## EXERCISE DETAILS
Please, starting at the line that contains "Click the 'Network resources:' label", reproduce every line exactly until the records run out, skipping all pictures.

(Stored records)
·····

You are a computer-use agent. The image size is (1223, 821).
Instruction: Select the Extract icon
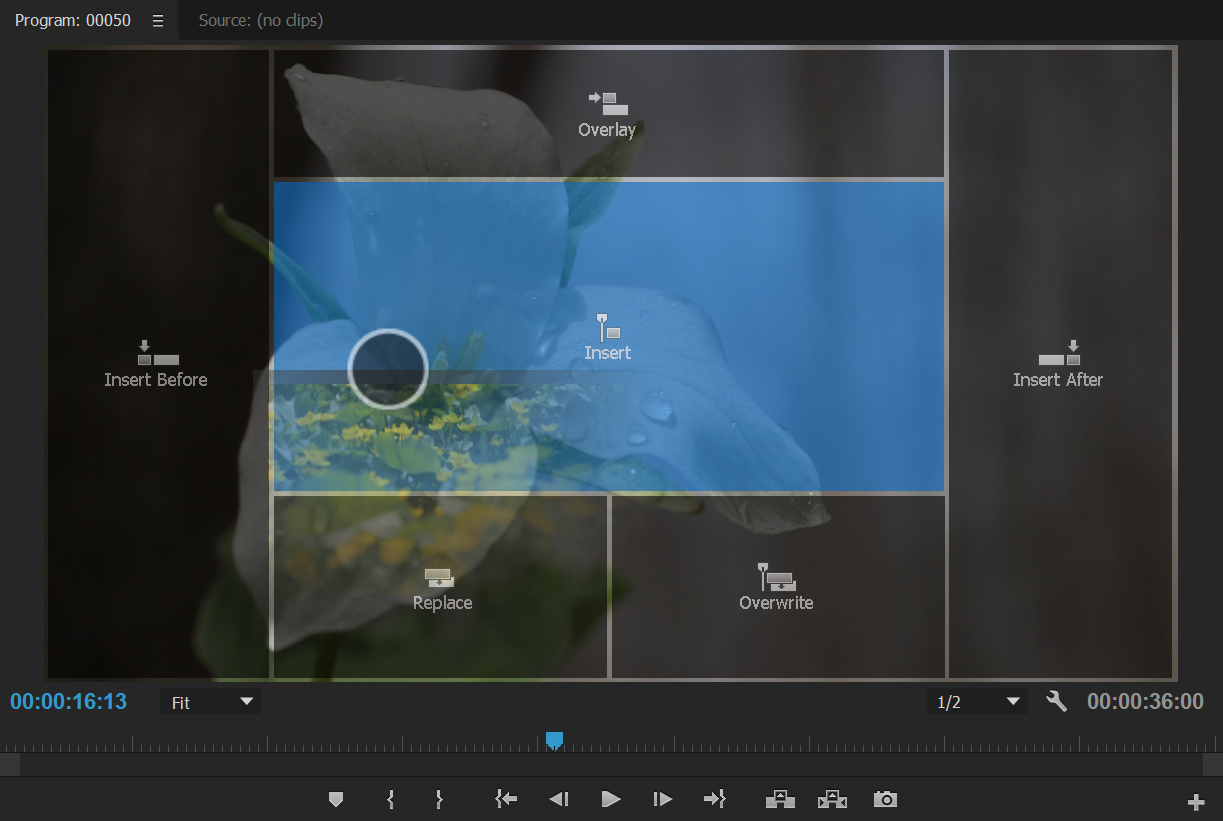(x=831, y=799)
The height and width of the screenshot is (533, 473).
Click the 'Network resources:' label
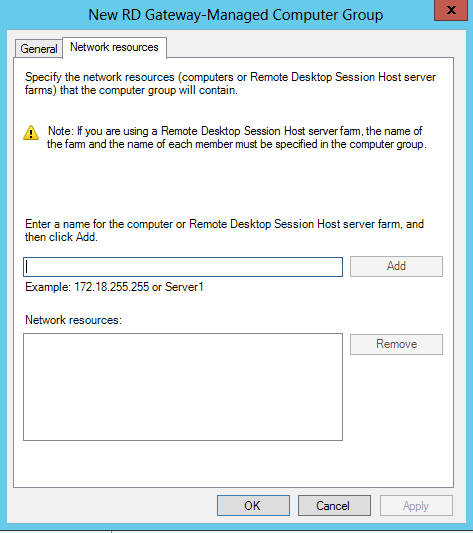tap(73, 320)
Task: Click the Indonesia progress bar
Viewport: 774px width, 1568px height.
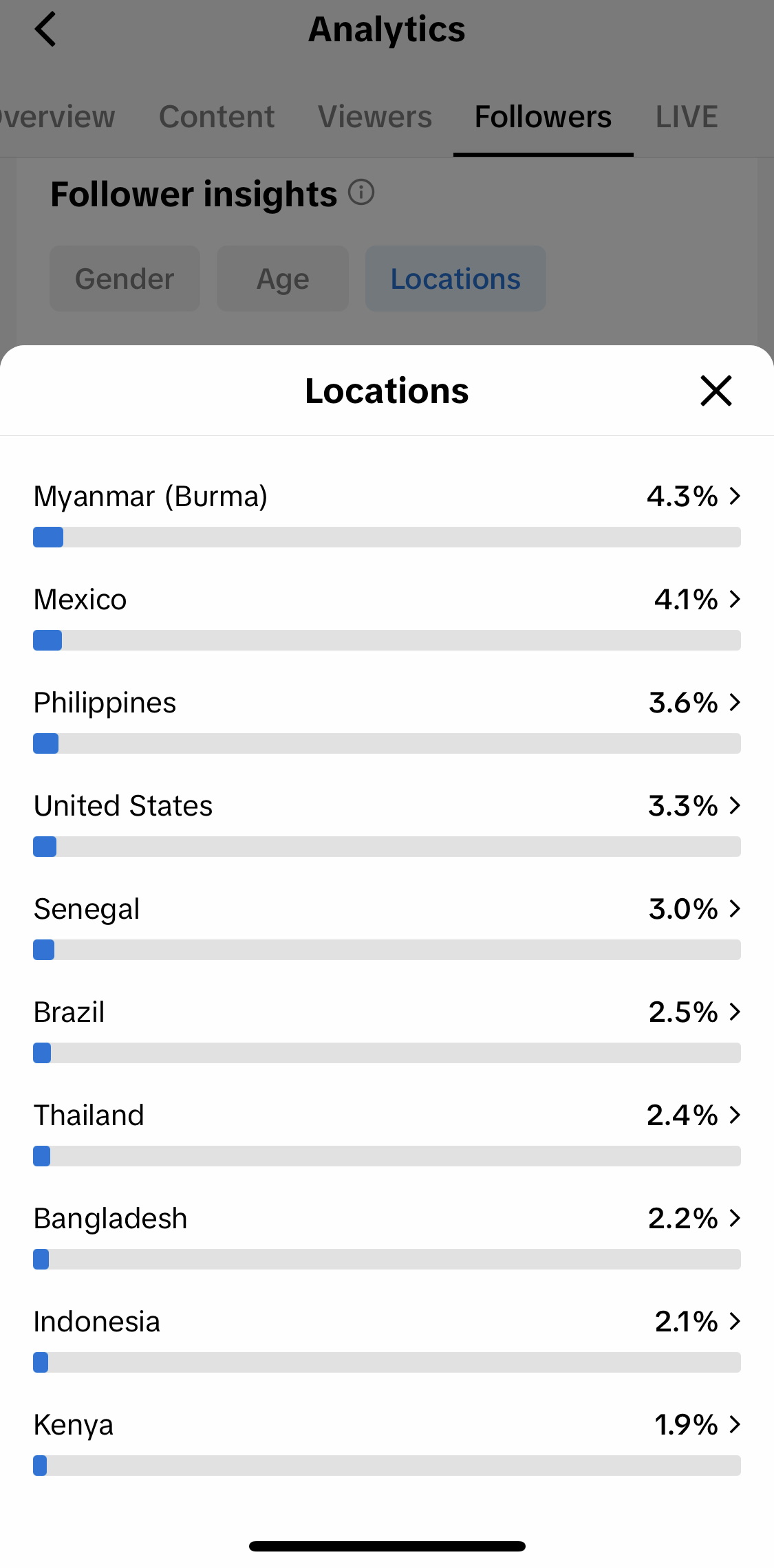Action: (387, 1362)
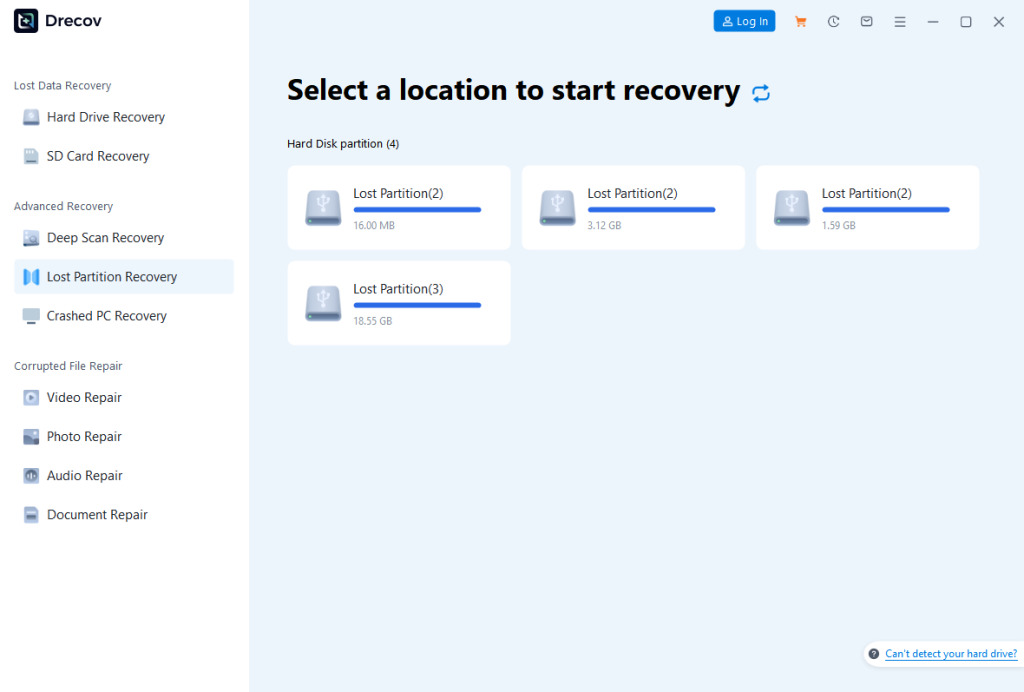Select Hard Drive Recovery in sidebar

click(x=106, y=117)
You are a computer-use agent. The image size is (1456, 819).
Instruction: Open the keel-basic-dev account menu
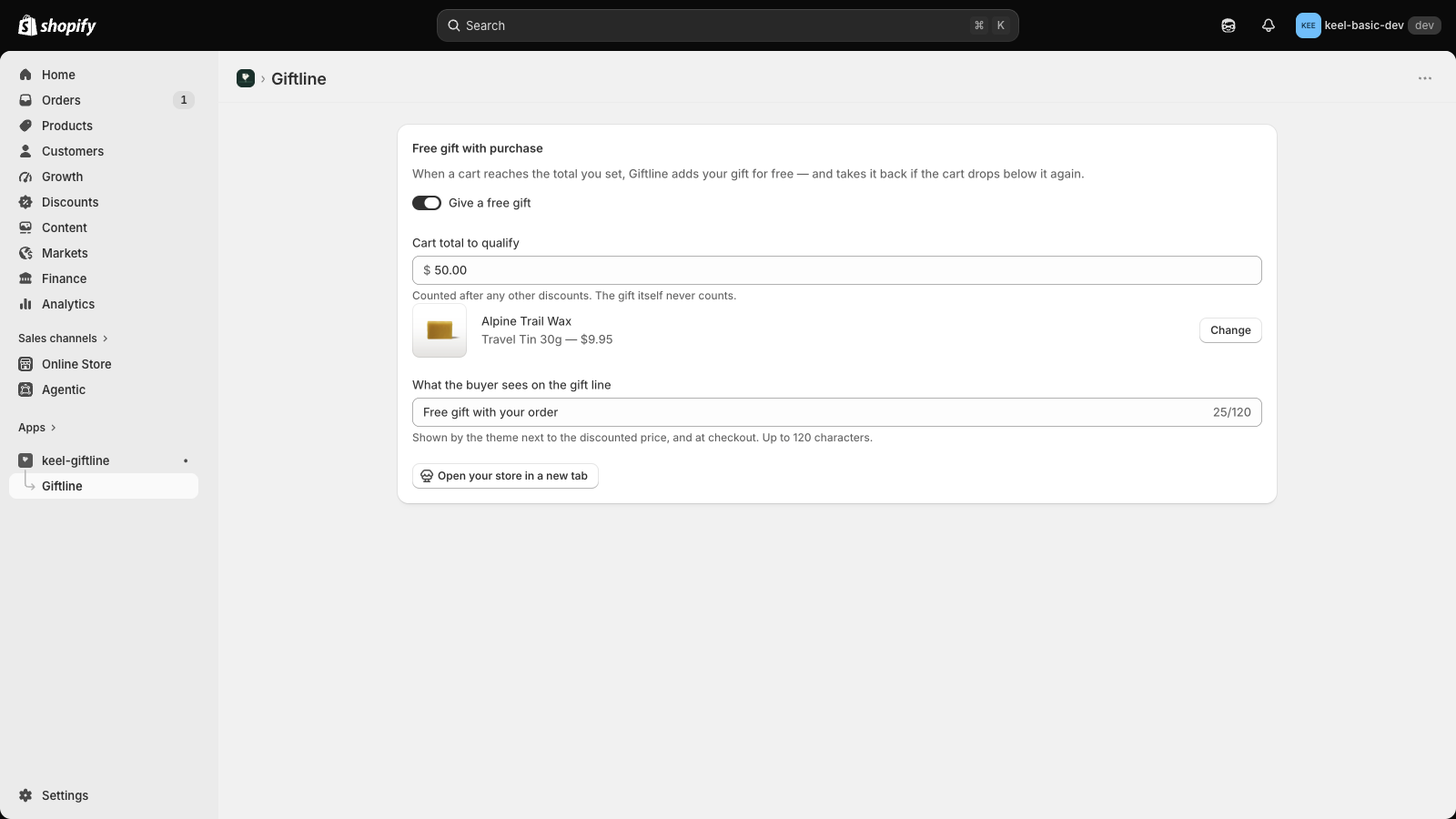point(1368,25)
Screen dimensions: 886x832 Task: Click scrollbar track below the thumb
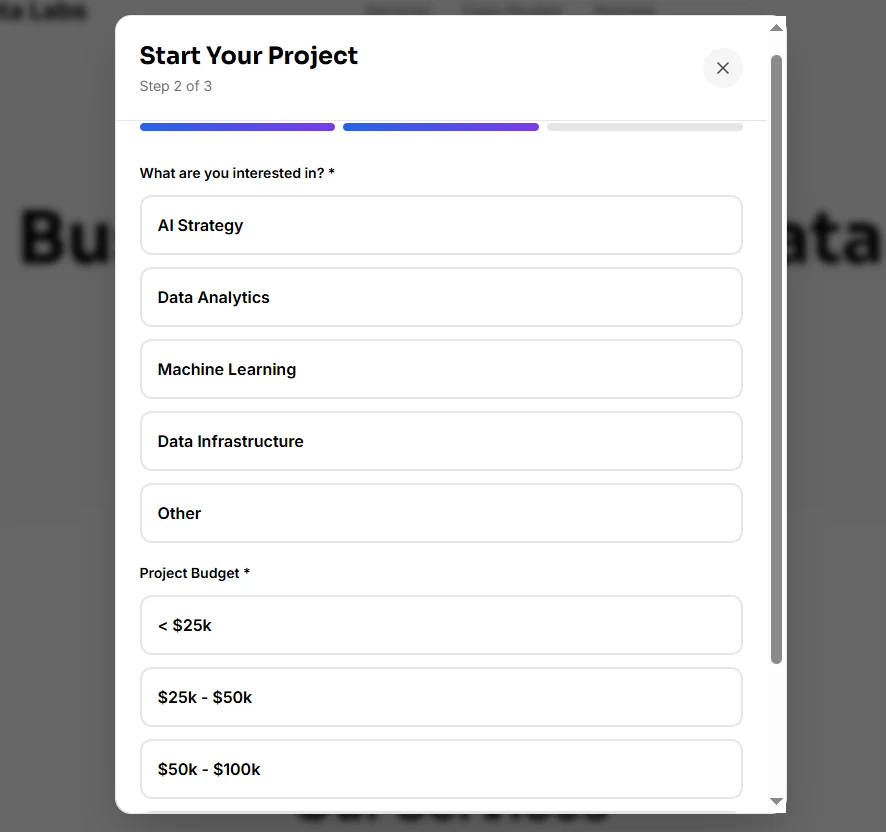(776, 730)
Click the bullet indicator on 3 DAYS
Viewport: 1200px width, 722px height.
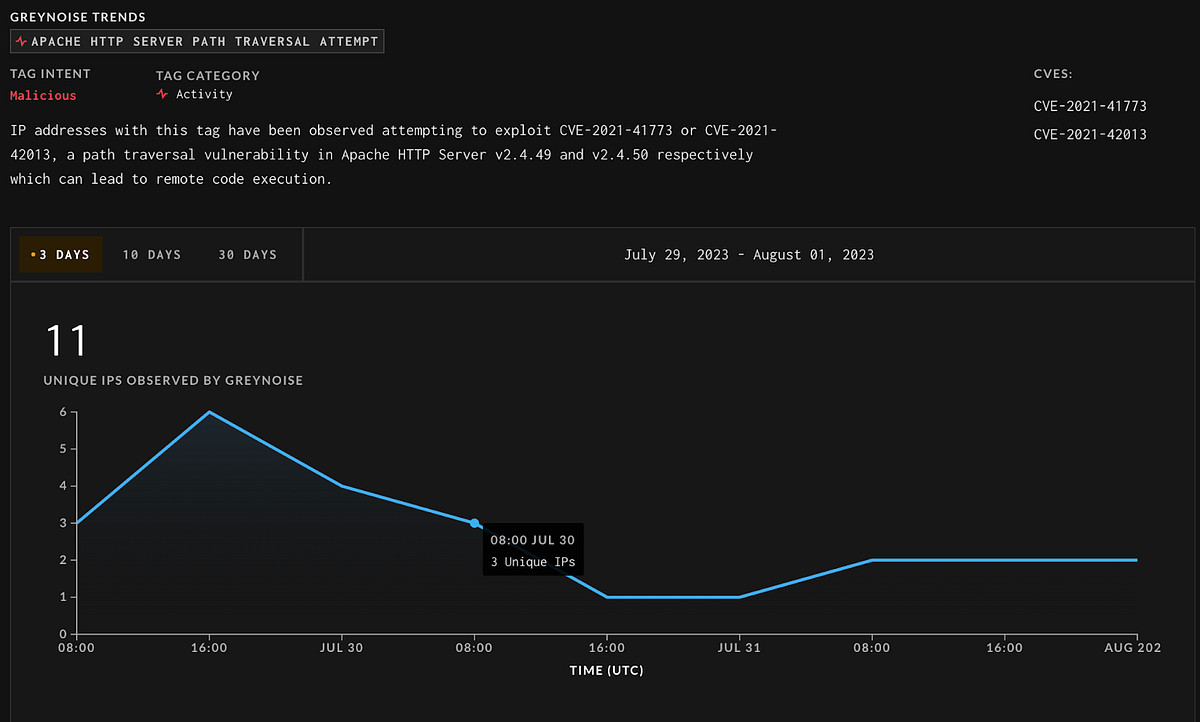click(x=34, y=254)
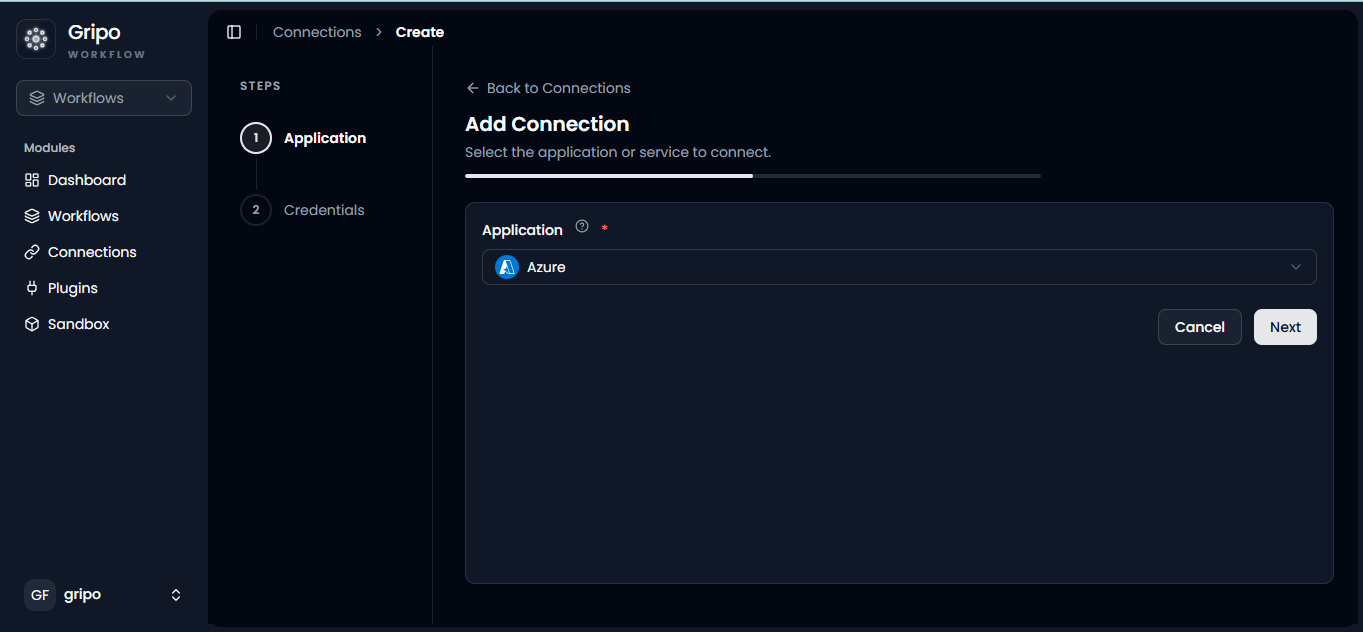Go Back to Connections

[x=548, y=88]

·····

## RESULT OF THE TASK
Click the 'Network resources:' label
tap(73, 320)
Task: Click the Indonesia progress bar
Viewport: 774px width, 1568px height.
Action: (387, 1362)
Select Hard Drive Recovery in sidebar

click(x=106, y=117)
You are a computer-use agent. The image size is (1456, 819).
Instruction: Open the keel-basic-dev account menu
point(1368,25)
Screen dimensions: 886x832 Task: Click scrollbar track below the thumb
(776, 730)
Click the bullet indicator on 3 DAYS
Viewport: 1200px width, 722px height.
click(x=34, y=254)
Go Back to Connections

[x=548, y=88]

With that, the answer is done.